--- Exercise description ---
Rewrite the data from the line containing "Click the SCAN globe map icon" through the line containing "point(181,76)", including both of those lines, offsetting every coordinate in the answers by 78 and keeping all other text unchanged. Leave the pictures out.

--- Provided data ---
·····
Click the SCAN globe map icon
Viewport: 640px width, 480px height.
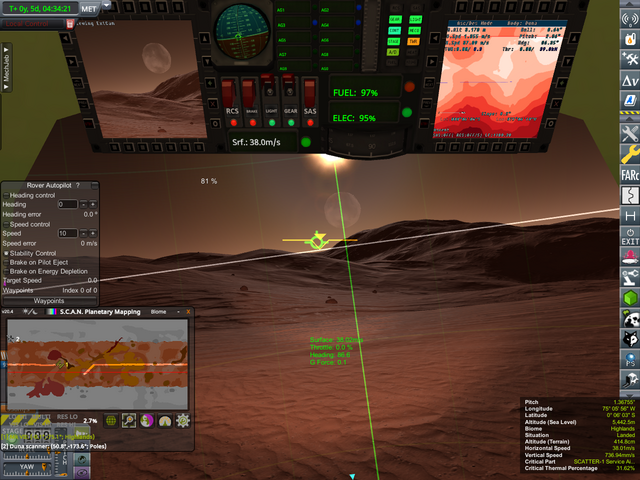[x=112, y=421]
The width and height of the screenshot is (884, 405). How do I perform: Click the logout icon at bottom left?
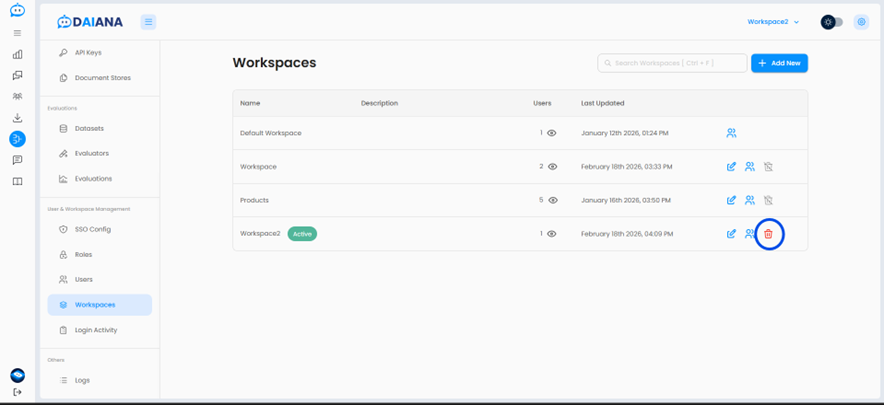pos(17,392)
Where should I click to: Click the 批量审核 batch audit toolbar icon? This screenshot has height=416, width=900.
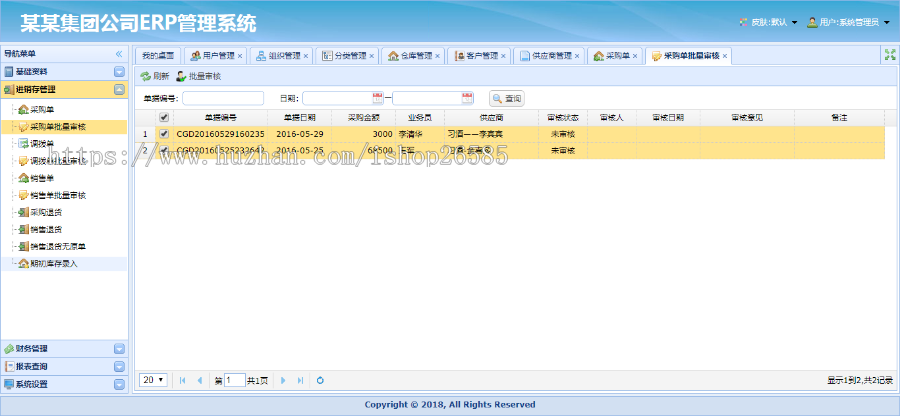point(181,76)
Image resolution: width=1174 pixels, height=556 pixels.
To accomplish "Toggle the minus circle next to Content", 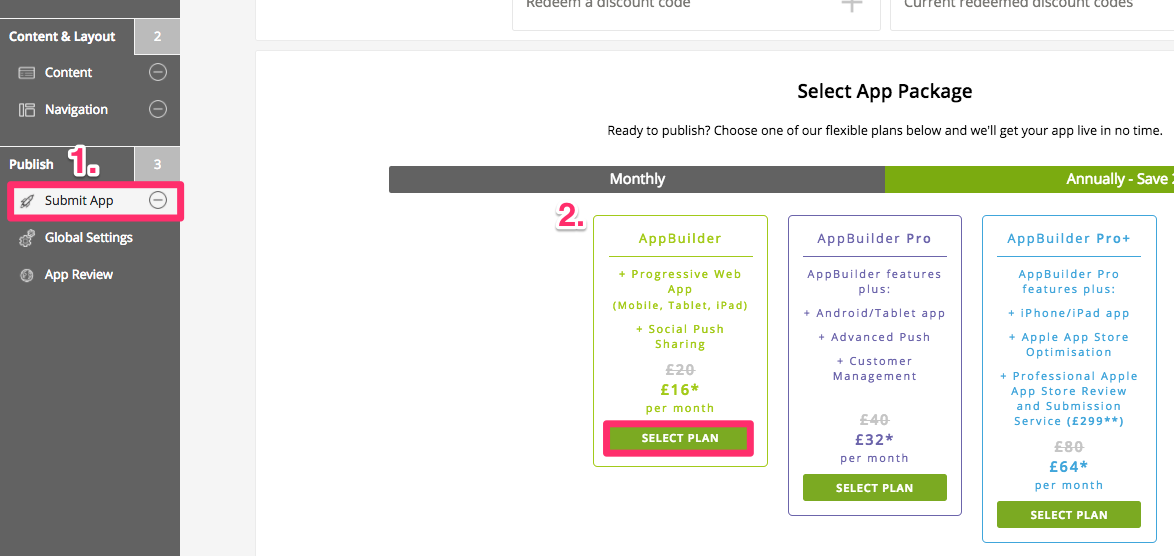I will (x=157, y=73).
·····
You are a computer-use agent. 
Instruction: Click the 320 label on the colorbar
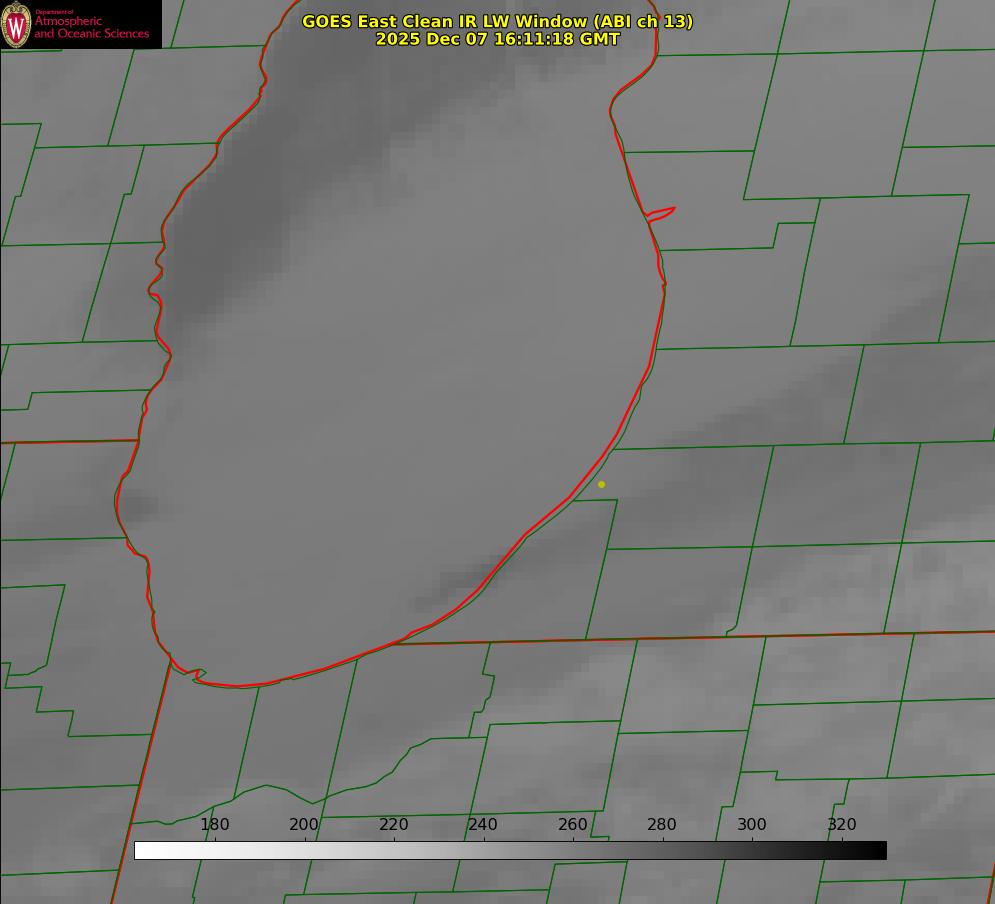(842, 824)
·····
--- Output ---
Click the SCAN globe map icon
Viewport: 640px width, 480px height.
[x=190, y=499]
The width and height of the screenshot is (884, 405). How do I perform: Click the logout icon at bottom left?
pos(95,470)
Where should I click to: Click the 批量审核 batch audit toolbar icon? This screenshot has height=416, width=900.
point(259,154)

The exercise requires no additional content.